* [Work item]
Reproduce every line of the listing as written, apart from the pictures.

* [Given records]
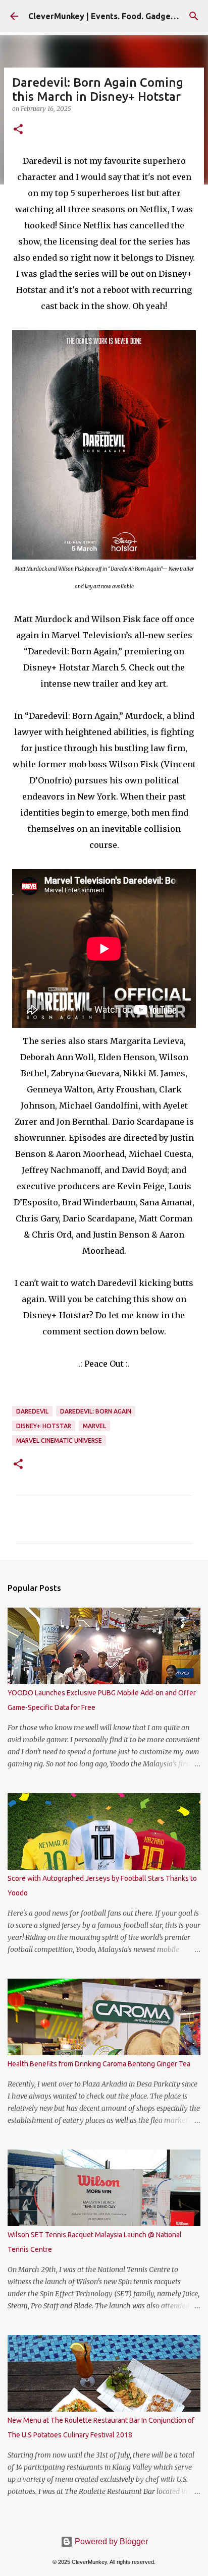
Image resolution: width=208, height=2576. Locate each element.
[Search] (194, 16)
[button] (18, 130)
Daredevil (32, 1411)
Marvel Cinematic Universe (59, 1440)
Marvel (94, 1426)
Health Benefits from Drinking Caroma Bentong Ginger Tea (99, 2064)
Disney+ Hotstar (43, 1426)
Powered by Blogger (110, 2541)
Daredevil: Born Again (95, 1411)
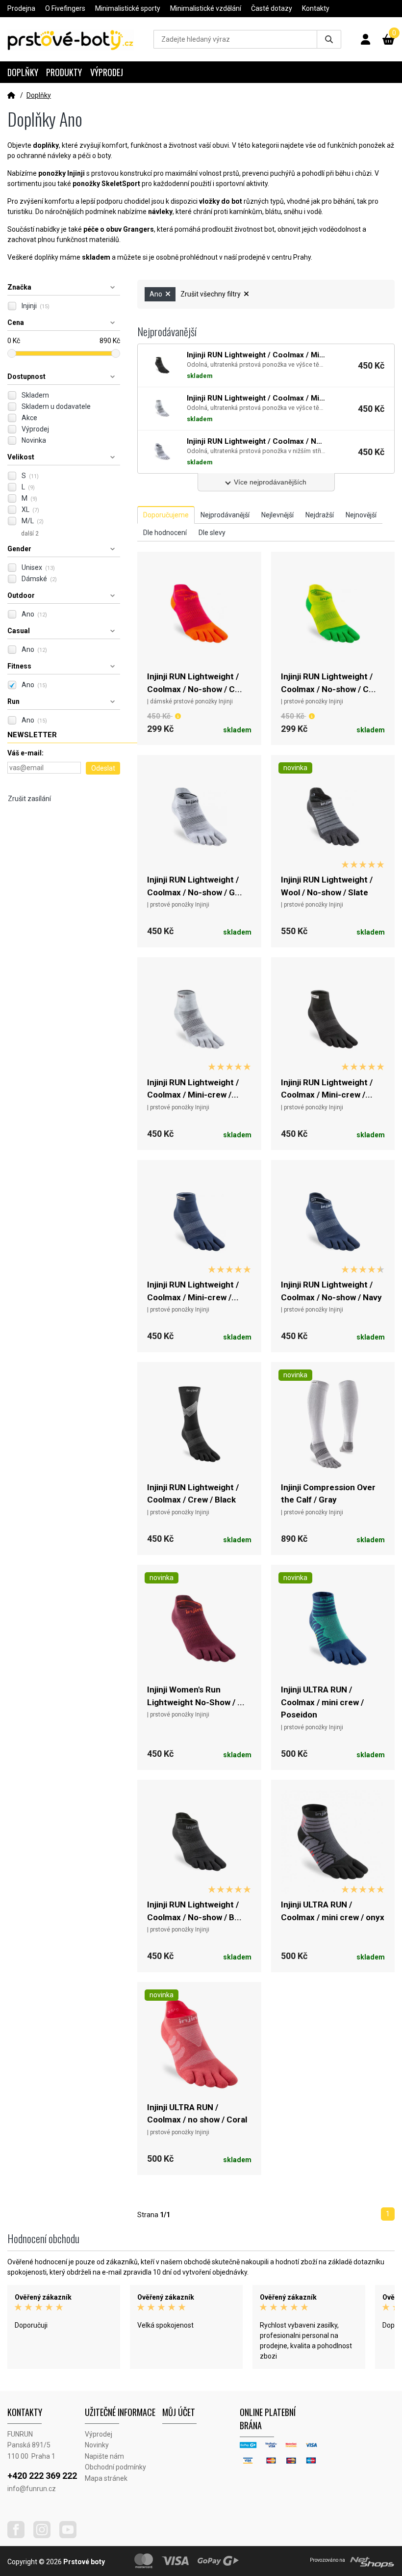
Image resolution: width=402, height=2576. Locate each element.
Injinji (36, 306)
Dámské (39, 579)
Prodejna (21, 8)
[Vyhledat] (329, 39)
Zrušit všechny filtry (211, 294)
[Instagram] (45, 2536)
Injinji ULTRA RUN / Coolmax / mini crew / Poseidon (322, 1702)
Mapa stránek (106, 2478)
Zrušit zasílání (29, 799)
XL (30, 509)
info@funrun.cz (31, 2489)
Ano (34, 614)
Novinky (97, 2445)
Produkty (64, 72)
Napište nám (104, 2456)
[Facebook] (19, 2536)
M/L (33, 521)
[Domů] (11, 95)
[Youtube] (71, 2536)
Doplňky (22, 72)
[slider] (11, 353)
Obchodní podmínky (115, 2467)
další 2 (30, 533)
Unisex (38, 567)
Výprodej (106, 72)
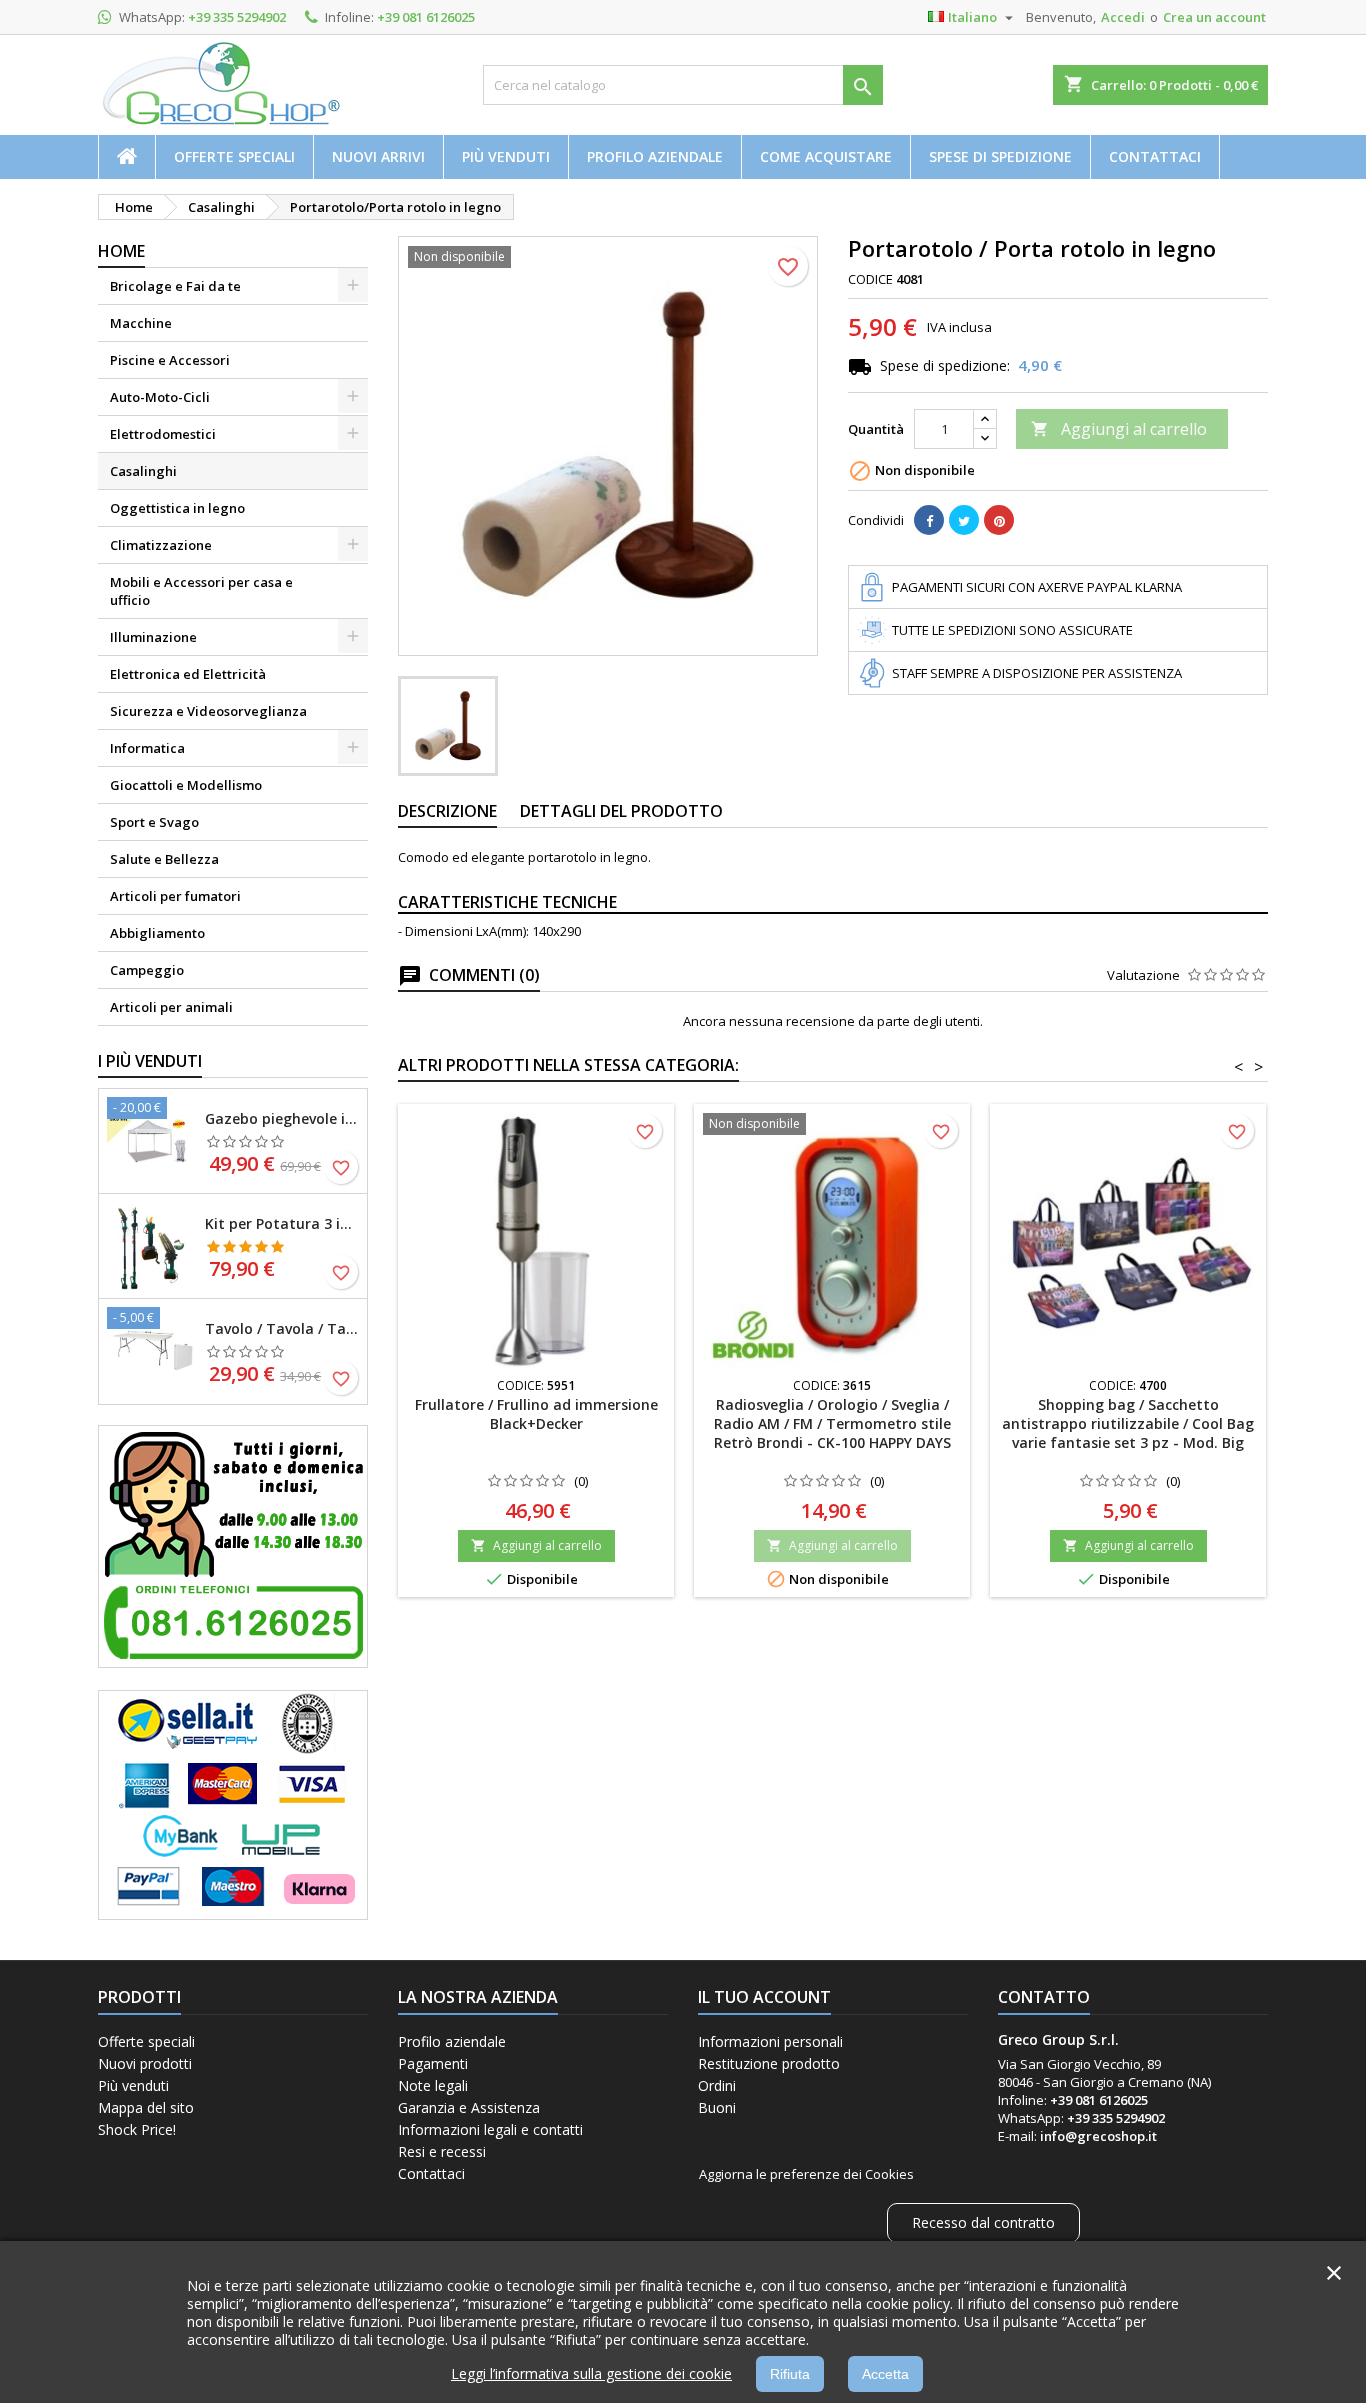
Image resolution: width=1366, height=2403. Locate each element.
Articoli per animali (171, 1007)
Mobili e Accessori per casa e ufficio (201, 591)
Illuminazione (153, 637)
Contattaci (1155, 156)
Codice (870, 279)
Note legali (433, 2085)
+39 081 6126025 (426, 17)
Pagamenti (433, 2063)
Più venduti (506, 156)
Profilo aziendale (655, 156)
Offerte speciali (234, 156)
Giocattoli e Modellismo (186, 785)
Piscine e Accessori (170, 360)
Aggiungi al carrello (1119, 429)
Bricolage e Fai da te (175, 286)
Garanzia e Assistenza (469, 2107)
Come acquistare (826, 156)
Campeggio (147, 970)
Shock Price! (137, 2129)
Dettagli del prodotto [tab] (621, 811)
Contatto (1044, 1997)
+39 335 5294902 (237, 17)
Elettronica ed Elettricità (188, 674)
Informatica (147, 748)
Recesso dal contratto (983, 2222)
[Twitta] (964, 520)
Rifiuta (790, 2374)
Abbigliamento (157, 933)
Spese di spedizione (1000, 156)
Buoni (717, 2107)
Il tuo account (764, 1997)
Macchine (141, 323)
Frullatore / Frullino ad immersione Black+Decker (536, 1414)
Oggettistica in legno (177, 508)
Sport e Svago (154, 822)
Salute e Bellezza (164, 859)
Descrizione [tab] (447, 811)
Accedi (1123, 17)
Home (121, 251)
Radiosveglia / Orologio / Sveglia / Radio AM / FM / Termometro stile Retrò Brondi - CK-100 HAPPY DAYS (832, 1423)
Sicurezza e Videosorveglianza (208, 711)
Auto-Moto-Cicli (160, 397)
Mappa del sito (146, 2107)
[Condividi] (929, 520)
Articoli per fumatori (175, 896)
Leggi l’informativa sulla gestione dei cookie (591, 2373)
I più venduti (150, 1061)
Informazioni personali (770, 2041)
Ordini (717, 2085)
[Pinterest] (999, 520)
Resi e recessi (442, 2151)
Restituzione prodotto (769, 2063)
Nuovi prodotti (145, 2063)
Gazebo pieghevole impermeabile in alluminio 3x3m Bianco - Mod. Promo (282, 1118)
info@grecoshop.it (1098, 2136)
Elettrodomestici (163, 434)
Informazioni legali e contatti (490, 2129)
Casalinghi (143, 471)
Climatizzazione (161, 545)
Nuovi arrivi (378, 156)
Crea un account (1214, 17)
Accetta (885, 2374)
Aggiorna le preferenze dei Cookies (806, 2174)
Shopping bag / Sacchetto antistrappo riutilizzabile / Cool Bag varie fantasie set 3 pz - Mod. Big (1128, 1423)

* [The completed task]
Image resolution: width=208, height=2576. Locate each element.
[Search] (194, 16)
[button] (18, 130)
Daredevil (32, 1411)
Marvel Cinematic Universe (59, 1440)
Marvel (94, 1426)
Health Benefits from Drinking Caroma Bentong Ginger Tea (99, 2064)
Disney+ Hotstar (43, 1426)
Powered by Blogger (110, 2541)
Daredevil: Born Again (95, 1411)
Image resolution: width=402, height=2576. Locate each element.
Injinji (36, 306)
Dámské (39, 579)
Prodejna (21, 8)
[Vyhledat] (329, 39)
Zrušit všechny filtry (211, 294)
[Instagram] (45, 2536)
Injinji ULTRA RUN / Coolmax / mini crew / Poseidon (322, 1702)
Mapa stránek (106, 2478)
Zrušit zasílání (29, 799)
XL (30, 509)
info@funrun.cz (31, 2489)
Ano (34, 614)
Novinky (97, 2445)
Produkty (64, 72)
Napište nám (104, 2456)
[Facebook] (19, 2536)
M/L (33, 521)
[Domů] (11, 95)
[Youtube] (71, 2536)
Doplňky (22, 72)
[slider] (11, 353)
Obchodní podmínky (115, 2467)
další 2 (30, 533)
Unisex (38, 567)
Výprodej (106, 72)
Image resolution: width=1366, height=2403. Locate each element.
Articoli per animali (171, 1007)
Mobili e Accessori per casa e ufficio (201, 591)
Illuminazione (153, 637)
Contattaci (1155, 156)
Codice (870, 279)
Note legali (433, 2085)
+39 081 6126025 (426, 17)
Pagamenti (433, 2063)
Più venduti (506, 156)
Profilo aziendale (655, 156)
Offerte speciali (234, 156)
Giocattoli e Modellismo (186, 785)
Piscine e Accessori (170, 360)
Aggiungi al carrello (1119, 429)
Bricolage e Fai da te (175, 286)
Garanzia e Assistenza (469, 2107)
Come acquistare (826, 156)
Campeggio (147, 970)
Shock Price! (137, 2129)
Dettagli del prodotto [tab] (621, 811)
Contatto (1044, 1997)
+39 335 5294902 (237, 17)
Elettronica ed Elettricità (188, 674)
Informatica (147, 748)
Recesso dal contratto (983, 2222)
[Twitta] (964, 520)
Rifiuta (790, 2374)
Abbigliamento (157, 933)
Spese di spedizione (1000, 156)
Buoni (717, 2107)
Il tuo account (764, 1997)
Macchine (141, 323)
Frullatore / Frullino ad immersione Black+Decker (536, 1414)
Oggettistica in legno (177, 508)
Sport e Svago (154, 822)
Salute e Bellezza (164, 859)
Descrizione [tab] (447, 811)
Accedi (1123, 17)
Home (121, 251)
Radiosveglia / Orologio / Sveglia / Radio AM / FM / Termometro stile Retrò Brondi - CK-100 HAPPY DAYS (832, 1423)
Sicurezza e Videosorveglianza (208, 711)
Auto-Moto-Cicli (160, 397)
Mappa del sito (146, 2107)
[Condividi] (929, 520)
Articoli per fumatori (175, 896)
Leggi l’informativa sulla gestione dei cookie (591, 2373)
I più venduti (150, 1061)
Informazioni personali (770, 2041)
Ordini (717, 2085)
[Pinterest] (999, 520)
Resi e recessi (442, 2151)
Restituzione prodotto (769, 2063)
Nuovi prodotti (145, 2063)
Gazebo pieghevole impermeabile in alluminio 3x3m Bianco - Mod. Promo (282, 1118)
info@grecoshop.it (1098, 2136)
Elettrodomestici (163, 434)
Informazioni legali e contatti (490, 2129)
Casalinghi (143, 471)
Climatizzazione (161, 545)
Nuovi arrivi (378, 156)
Crea un account (1214, 17)
Accetta (885, 2374)
Aggiorna le preferenze dei Cookies (806, 2174)
Shopping bag / Sacchetto antistrappo riutilizzabile / Cool Bag varie fantasie set 3 pz - Mod. Big (1128, 1423)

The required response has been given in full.